The additives are preferably employed as dispersions at levels of from
about 0.l to about 10% (by weight of pulp) and added to cellulosic pulp
along with other usual additives used for paper manufacture. Any additive
may be used alone, or in combination with cationic or amphoteric starch
derivatives (which are usually used as wet-end additives). The combination
may be used as a pre-blend or by way of sequential incorporation into the
furnish before it is processed on wire screen in paper manufacture.
Preferably the starch graft-polymethacrylic acid, starch graft-polyacrylic
acid, cationic starch graft-polymethacrylic acid or cationic starch
graft-polyacrylic acid used as a wet-end additive has a polymethacrylic or
polyacrylic acid content of about 0.1 to about 50%, preferably about 0.1
to about 20%, more preferably about 0.1 to about 5% by weight of starch.

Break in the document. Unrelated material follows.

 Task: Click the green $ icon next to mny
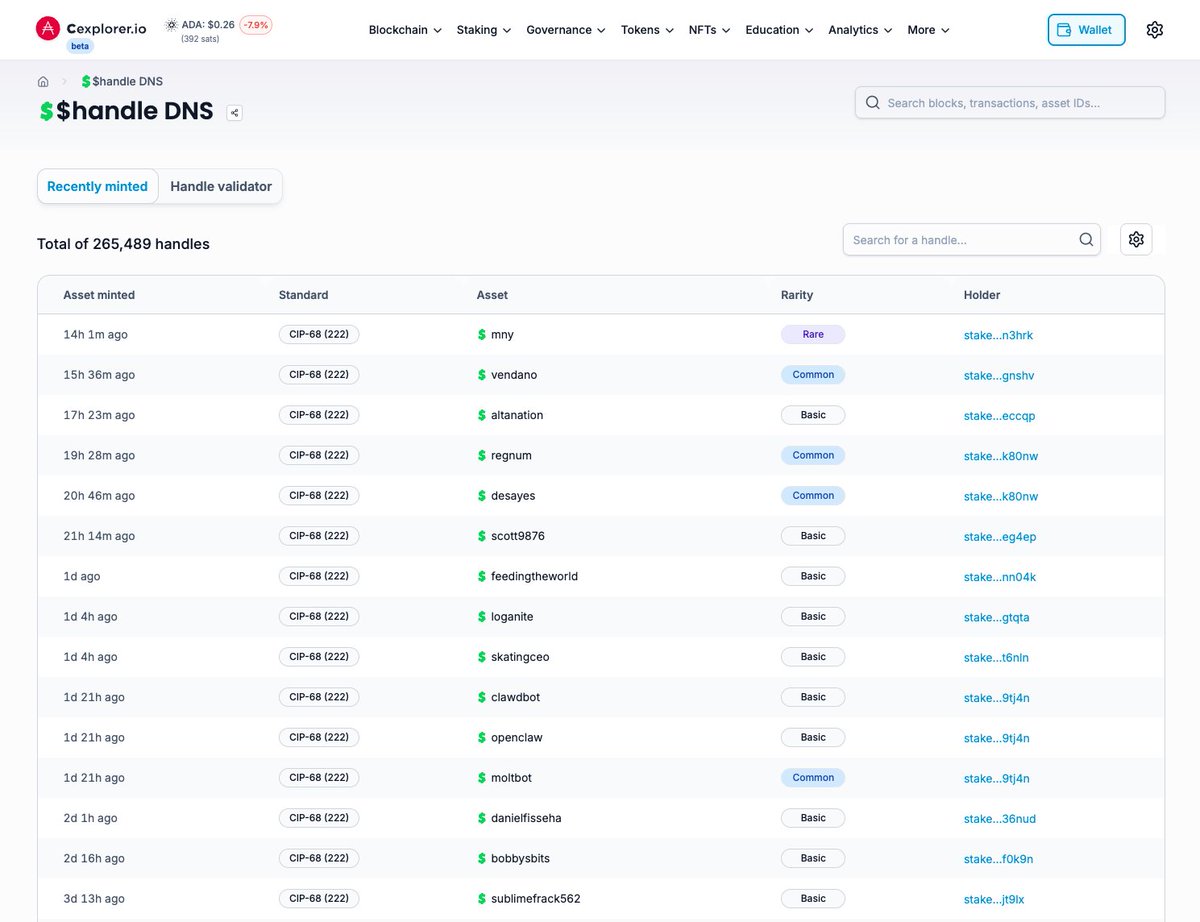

The specified graft copolymers of starch are preferably added to as
dispersions in water into cellulosic pulp, along with other usual
additives used for paper manufacture either as such or in combination with
other cationic or amphoteric starch derivatives, either as a preblend or
by sequential incorporation into the furnish before it is processed on
wire screen in paper manufacture.
The present process for manufacture of paper may involve use of alum in an
amount up to about 25% preferably up to about 15% by weight of pulp. It is
an advantage that the present wet-end additives may be employed
effectively with relatively high levels of alum, for example typically
about 2 to 10% by weight of alum, based on pulp weight.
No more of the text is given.